Extract provided:
________________________________________

The Route 66 alignment that never was - Edwardsville's Route 66 history #8

Here's #8 of Edwardsville's Route 66 history. This story originally ran in the April 2013 issue of the Prairie Land Buzz in my "Along Route 66" column.

The Route 66 Alignment That Never Was:
Alternative Edwardsville Route Opposed by Local Businessmen
by Cheryl Eichar Jett

It was 1938, and life on Route 66 flowed through Edwardsville. The highway brought heavy traffic from the northern part of the state up Mooney Hill northeast of Edwardsville and from St. Louis and points west through Mitchell in the American Bottom up onto the bluffs southwest of Edwardsville. Once in town, travelers and tourists found plenty of local services to entice their tired bones out of their automobiles and trucks.

No matter which direction they were coming from, motorists found plenty of local establishments along Hillsboro Road, Vandalia Street, St. Louis Street, and West Street to fill their gas tanks and their stomachs and perhaps stay a night or shop for snacks or sundries. Bucks Tourist Home and the Edwardsville Hotel were right on the route awaiting the traveler, as were the Hi-Way Tavern, Cathcart's Cafe, West Side Service Station, and blocks of other services and shops.

________________________________________

Problem set:
[1] List each business that the Edwardsville Route 66 article names as being on the route.
[2] Carry on the Edwardsville Route 66 article from the point at which it stops.

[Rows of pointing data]
________________________________________

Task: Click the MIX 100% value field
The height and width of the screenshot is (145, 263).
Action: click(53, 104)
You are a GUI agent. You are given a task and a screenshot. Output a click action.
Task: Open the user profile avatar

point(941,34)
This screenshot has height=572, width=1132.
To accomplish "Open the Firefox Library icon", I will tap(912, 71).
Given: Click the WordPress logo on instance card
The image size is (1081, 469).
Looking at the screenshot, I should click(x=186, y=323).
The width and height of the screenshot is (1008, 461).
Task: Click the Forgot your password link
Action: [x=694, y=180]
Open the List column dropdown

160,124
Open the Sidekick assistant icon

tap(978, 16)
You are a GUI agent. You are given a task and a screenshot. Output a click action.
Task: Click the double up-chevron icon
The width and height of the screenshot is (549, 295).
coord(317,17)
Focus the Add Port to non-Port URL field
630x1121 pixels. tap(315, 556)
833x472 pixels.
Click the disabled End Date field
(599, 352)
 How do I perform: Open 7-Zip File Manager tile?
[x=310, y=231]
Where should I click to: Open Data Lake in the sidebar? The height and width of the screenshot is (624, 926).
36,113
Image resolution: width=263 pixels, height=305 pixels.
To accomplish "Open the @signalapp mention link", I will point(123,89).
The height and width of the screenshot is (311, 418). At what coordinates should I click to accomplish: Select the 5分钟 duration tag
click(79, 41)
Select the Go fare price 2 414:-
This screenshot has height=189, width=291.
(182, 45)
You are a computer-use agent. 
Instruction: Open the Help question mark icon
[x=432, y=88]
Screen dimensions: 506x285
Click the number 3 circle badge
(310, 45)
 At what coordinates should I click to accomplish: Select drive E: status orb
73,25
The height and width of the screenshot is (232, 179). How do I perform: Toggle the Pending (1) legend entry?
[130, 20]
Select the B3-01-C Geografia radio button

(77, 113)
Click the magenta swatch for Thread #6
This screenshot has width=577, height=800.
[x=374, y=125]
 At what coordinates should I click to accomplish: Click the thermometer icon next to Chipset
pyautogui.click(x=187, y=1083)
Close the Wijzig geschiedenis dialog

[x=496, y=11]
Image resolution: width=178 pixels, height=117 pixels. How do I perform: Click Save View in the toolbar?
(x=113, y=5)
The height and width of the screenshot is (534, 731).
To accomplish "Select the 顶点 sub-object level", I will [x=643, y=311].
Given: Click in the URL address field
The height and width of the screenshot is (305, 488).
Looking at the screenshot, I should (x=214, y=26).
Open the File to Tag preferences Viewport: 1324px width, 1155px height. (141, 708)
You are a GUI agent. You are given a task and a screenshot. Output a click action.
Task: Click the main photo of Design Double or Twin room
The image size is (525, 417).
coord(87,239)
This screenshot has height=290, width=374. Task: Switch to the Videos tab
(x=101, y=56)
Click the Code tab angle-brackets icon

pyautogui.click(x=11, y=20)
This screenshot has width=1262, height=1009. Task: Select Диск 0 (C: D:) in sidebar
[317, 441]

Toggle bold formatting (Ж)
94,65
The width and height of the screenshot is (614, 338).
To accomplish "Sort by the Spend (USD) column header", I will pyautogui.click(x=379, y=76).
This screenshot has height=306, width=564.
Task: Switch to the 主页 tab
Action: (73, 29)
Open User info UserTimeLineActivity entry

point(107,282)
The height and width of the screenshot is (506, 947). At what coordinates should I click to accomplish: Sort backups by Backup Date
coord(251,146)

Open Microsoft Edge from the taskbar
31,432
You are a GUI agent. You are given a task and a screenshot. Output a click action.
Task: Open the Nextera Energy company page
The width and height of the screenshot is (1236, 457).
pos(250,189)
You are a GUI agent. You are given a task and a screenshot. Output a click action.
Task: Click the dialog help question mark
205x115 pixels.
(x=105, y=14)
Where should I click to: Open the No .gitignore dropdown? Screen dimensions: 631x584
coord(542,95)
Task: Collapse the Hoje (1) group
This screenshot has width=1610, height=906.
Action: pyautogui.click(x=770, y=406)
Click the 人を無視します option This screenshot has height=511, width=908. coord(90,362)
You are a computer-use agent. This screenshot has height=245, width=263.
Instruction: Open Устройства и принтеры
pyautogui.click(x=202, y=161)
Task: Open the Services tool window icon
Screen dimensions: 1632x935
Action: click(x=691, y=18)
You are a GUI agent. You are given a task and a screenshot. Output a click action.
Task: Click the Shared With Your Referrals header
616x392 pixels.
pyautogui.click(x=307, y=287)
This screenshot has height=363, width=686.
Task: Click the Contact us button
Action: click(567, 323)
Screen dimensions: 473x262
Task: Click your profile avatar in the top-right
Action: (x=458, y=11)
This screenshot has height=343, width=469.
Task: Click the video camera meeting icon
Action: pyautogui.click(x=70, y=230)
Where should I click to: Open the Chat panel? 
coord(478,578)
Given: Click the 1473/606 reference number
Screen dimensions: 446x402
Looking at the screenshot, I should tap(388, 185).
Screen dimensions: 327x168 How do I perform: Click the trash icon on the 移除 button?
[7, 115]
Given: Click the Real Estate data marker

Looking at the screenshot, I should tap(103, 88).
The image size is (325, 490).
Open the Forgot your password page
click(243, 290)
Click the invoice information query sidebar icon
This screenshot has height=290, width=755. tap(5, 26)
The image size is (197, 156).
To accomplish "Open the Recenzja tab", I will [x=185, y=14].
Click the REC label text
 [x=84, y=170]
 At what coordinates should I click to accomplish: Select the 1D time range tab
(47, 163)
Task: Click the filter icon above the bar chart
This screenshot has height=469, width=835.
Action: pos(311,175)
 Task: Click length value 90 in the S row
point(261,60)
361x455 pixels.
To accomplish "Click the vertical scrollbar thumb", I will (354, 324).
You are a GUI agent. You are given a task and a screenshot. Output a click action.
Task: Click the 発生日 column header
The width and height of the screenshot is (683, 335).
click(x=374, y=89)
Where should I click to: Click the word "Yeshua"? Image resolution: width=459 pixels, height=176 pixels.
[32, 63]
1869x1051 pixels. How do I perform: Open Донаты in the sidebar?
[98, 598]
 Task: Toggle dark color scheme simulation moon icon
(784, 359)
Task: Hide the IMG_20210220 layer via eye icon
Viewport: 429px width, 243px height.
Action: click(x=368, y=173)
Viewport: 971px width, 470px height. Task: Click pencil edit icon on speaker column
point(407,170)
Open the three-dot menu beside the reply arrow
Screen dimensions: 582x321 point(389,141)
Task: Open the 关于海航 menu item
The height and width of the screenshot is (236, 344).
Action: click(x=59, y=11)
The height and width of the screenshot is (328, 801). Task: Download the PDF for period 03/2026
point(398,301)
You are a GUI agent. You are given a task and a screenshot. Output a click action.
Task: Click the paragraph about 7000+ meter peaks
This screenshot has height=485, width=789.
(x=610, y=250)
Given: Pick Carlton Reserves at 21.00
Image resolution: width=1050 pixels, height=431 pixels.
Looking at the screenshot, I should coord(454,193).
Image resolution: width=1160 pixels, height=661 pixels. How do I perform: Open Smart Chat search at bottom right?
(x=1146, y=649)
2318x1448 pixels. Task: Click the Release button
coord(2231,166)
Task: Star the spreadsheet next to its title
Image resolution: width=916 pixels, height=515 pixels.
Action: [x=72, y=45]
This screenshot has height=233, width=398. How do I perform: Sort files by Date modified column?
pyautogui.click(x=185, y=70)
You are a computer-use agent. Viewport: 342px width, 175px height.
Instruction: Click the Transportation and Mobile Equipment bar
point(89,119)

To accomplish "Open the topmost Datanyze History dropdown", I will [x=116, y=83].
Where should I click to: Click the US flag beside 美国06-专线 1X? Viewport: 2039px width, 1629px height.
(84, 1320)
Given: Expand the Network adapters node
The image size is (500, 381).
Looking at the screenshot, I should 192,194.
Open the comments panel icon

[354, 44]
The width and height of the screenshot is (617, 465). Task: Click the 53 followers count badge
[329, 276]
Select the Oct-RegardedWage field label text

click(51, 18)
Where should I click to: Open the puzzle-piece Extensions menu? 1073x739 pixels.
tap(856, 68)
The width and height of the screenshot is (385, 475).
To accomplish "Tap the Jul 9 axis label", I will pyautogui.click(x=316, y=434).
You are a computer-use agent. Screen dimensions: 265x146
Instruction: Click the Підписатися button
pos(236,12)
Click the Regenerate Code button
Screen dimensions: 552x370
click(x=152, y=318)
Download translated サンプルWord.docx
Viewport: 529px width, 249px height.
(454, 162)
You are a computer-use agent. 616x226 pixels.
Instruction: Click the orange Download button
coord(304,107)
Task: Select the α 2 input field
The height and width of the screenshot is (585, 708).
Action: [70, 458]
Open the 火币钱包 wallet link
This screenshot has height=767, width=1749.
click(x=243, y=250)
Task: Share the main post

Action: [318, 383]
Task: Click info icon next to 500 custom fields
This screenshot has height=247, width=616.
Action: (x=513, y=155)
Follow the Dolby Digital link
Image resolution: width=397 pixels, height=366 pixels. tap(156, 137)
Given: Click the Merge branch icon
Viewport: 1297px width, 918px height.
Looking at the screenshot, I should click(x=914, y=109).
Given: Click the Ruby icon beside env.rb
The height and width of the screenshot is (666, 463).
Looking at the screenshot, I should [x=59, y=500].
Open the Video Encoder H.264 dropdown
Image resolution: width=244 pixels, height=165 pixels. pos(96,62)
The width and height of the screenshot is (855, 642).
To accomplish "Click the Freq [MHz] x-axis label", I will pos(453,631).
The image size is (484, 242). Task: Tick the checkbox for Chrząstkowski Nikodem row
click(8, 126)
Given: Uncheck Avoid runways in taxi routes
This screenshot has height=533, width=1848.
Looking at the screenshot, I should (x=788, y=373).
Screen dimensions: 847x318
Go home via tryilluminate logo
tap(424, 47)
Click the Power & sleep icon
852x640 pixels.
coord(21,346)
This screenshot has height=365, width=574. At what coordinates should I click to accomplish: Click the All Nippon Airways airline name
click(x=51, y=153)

________________________________________

Expected answers:
[1] Bucks Tourist Home, the Edwardsville Hotel, the Hi-Way Tavern, Cathcart's Cafe, and the West Side Service Station.

[2]
Some sections of the famous highway through town were in serious need of repaving due to the volume of traffic. It was anticipated that in 1938 there would be federal money available to repave Route 66 through Edwardsville, but that cuts were expected in 1939.

Then the Illinois Division of Highways voiced its concern for safety issues on a short stretch of its section of the highway which passed right in front of the Edwardsville High School on West Street. The Division suggested a change in the route turning from West Street onto Schwarz Street at the bottom of the hill below the high school and rejoining the current route a couple blocks past the business district, effectively bypassing the high school but also close to a mile of businesses along St. Louis and Vandalia Streets. In late 1937, a newspaper article announced that “The Edwardsville city council and the state highway department are at loggerheads over improvement of U.S. 66 through the city.”

The Edwardsville High School, built in 1925 on acreage between St. Louis and Schwarz Streets, was right on Route 66. (Courtesy of June Nealy.)
A group of local businessmen headed up by George Cathcart, owner of Cathcart's Cafe on Vandalia Street/Route 66 vowed to fight the proposed plan. Cathcart was a hard worker, a tireless promoter, and a self-made businessman. He had arrived in Edwardsville in 1921 after losing his coal mining job in Thurber, Texas. After a few years of coal mining work in the Edwardsville area, Cathcart was able to establish a small hamburger stand which grew by 1938 into a popular and successful 24-hour restaurant.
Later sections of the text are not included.